Vidas y enseñanzas como la del “gallego”, tal vez podrían servir de advertencia a quienes abrazan proyectos políticos de un hombre, por un hombre y para un hombre. ¿Para qué embarcarse entonces en una pesadilla?
Hay hombres que abrazan una causa, la idealizan y la sirven porque la sienten propia aunque en apariencia sea ajena, y todas las noches quieren seguir soñando a pesar de que la terca realidad es una pesadilla. Sufren la pesadilla y tratan de despertar en un mundo distinto, pero eso es imposible porque ellos están condenados para siempre. Así vivió y murió el cubano Gutiérrez Menoyo, a quien no conocí pero sí supe de sus convicciones.
Las desviaciones totalitarias de los hermanos Castro condujeron al “gallego” -que había nacido español y nunca perdió el acento madrileño-, a expresar insatisfacciones frente a las injusticias y a pedir rectificaciones que nunca fueron escuchadas, y cuya única consecuencia fueron los 22 años de prisión que finalizaron en 1986 por la insistente petición de Felipe González. El régimen que había ayudado a iniciar no le concedía derecho a pensar y menos aun a reclamar, pero aun así no odió a Fidel Castro porque sus ideas iban más allá. Por eso, no vaciló en hablarle frente a frente al dictador sobre pluralismo.
Hay otros que, por el contrario, nadan en “mares de felicidad” como la cubana y se nutren de sus procedimientos primitivos a pesar de que, por ejemplo, nada le borrará a ésta sus más de 6 mil fusilados y desaparecidos, ni tampoco el tenebroso Estado policial en que cada quien se cuida del otro y ni siquiera hay el derecho a pensar a escondidas. Pero esos otros, que a distancia aprendieron, copiaron y distorsionaron métodos de hegemonía gramscianos, ayudan la permanencia del vetusto régimen de los Castro para sacar sus propios beneficios.
§ §
> [Consigna]:
Copia del texto sobre Gutiérrez Menoyo todo lo que va desde "Hay hombres que" hasta "de sus convicciones.", ambos incluidos.

> [Datos registrados]:
§ §
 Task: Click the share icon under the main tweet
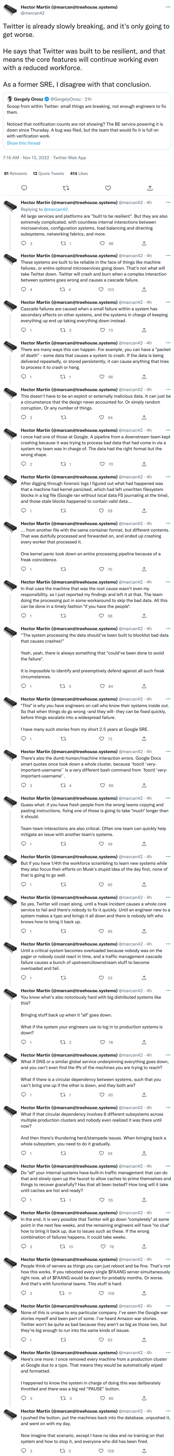pos(150,188)
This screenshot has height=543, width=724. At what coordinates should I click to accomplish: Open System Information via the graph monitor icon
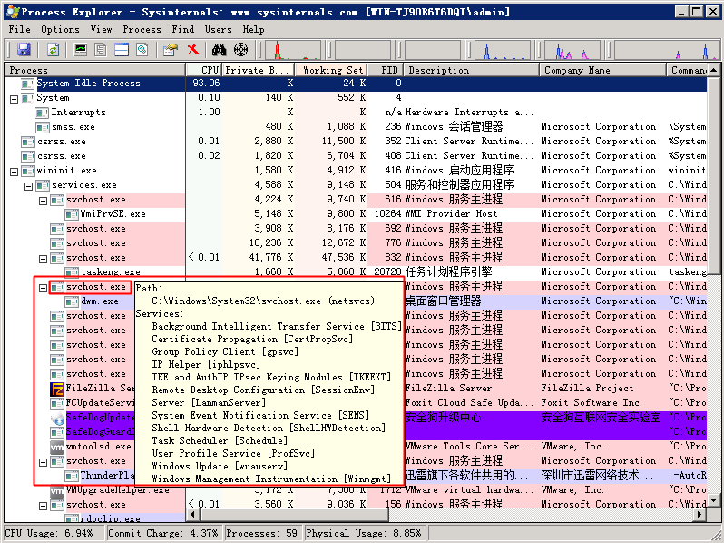click(82, 50)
§ §
> [Respuesta]:
Hay hombres que abrazan una causa, la idealizan y la sirven porque la sienten propia aunque en apariencia sea ajena, y todas las noches quieren seguir soñando a pesar de que la terca realidad es una pesadilla. Sufren la pesadilla y tratan de despertar en un mundo distinto, pero eso es imposible porque ellos están condenados para siempre. Así vivió y murió el cubano Gutiérrez Menoyo, a quien no conocí pero sí supe de sus convicciones.